Enel X ha avviato la prima sperimentazione in Italia della tecnologia Vehicle-to-Grid tramite l’utilizzo di due infrastrutture di ricarica bidirezionale installate nella microrete sperimentale presso la sede RSE di Milano.

Un passo rivoluzionario perché l’avvento dell’auto elettrica sta cambiando, per forza, non solo la mobilità. Le infrastrutture vanno adeguate anche per sfruttare gli altri vantaggi che la rete può ottenere dalle auto elettriche.

Infatti, le batterie di un veicolo parcheggiato possono essere utilizzate per supportare la rete elettrica tramite la V2G: in pratica le auto possono immettere energia nella rete.

Oggi i veicoli elettrici sono sempre più integrati nell’ecosistema dell’energia passando da semplici mezzi di trasporto a vettori energetici, e giocano un ruolo importante nel processo di transizione dai combustibili fossili alle fonti rinnovabili.

L’obiettivo del progetto è testare le funzionalità del V2G in base alle abitudini degli utenti privati e di coloro che utilizzano veicoli di flotte aziendali. Durante i periodi di ricarica le batterie saranno impiegate come sistemi di accumulo energetico connessi alla rete, in grado di garantire vantaggi per il sistema elettrico e per i possessori delle auto.

A collaborare a questo progetto c’è anche Nissan. Infatti le auto che, tramite un’apposita piattaforma di controllo, saranno usate per sperimentare i servizi offerti da questa tecnologia come l’ottimizzazione dei flussi energetici dell’utenza, saranno le LEAF.

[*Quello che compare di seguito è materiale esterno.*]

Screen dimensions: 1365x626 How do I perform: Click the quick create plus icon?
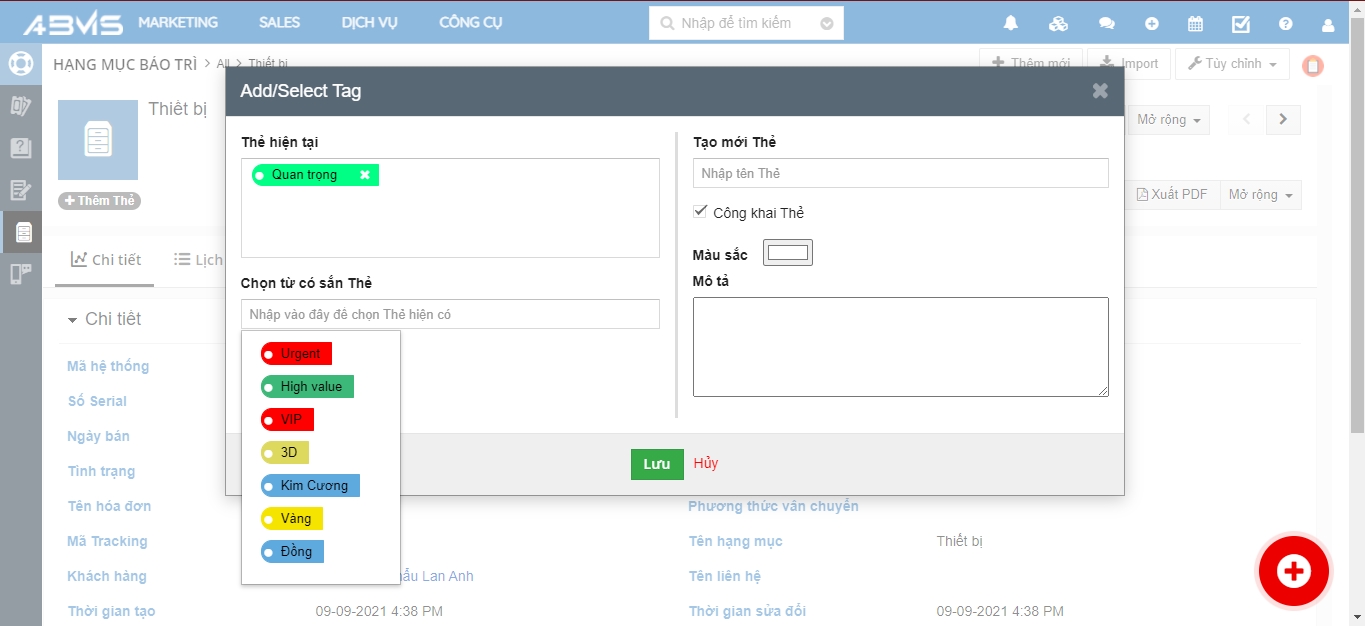coord(1152,23)

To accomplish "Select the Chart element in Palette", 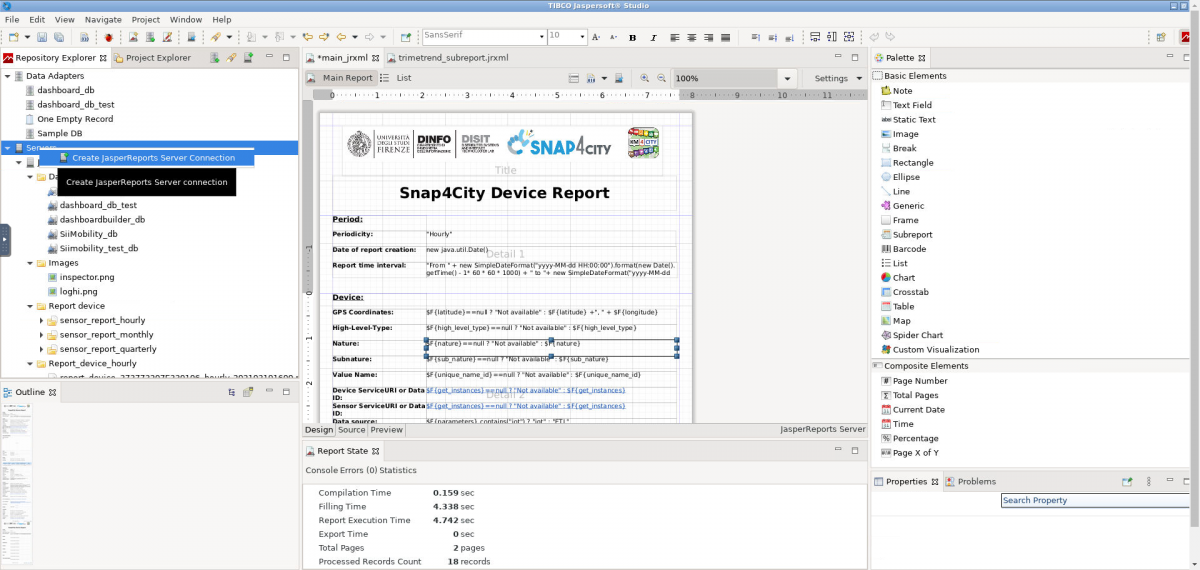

Tramite il V2G, l’obiettivo è arrivare a sfruttare le batterie per più finalità: permettere da un lato di disporre, senza costi aggiuntivi, di un sistema di accumulo domestico o aziendale e, dall’altro, di dare un importante contributo alla stabilità e all’efficienza del sistema elettrico; uno strumento in grado di favorire ulteriormente la diffusione dei veicoli elettrici nel nostro Paese.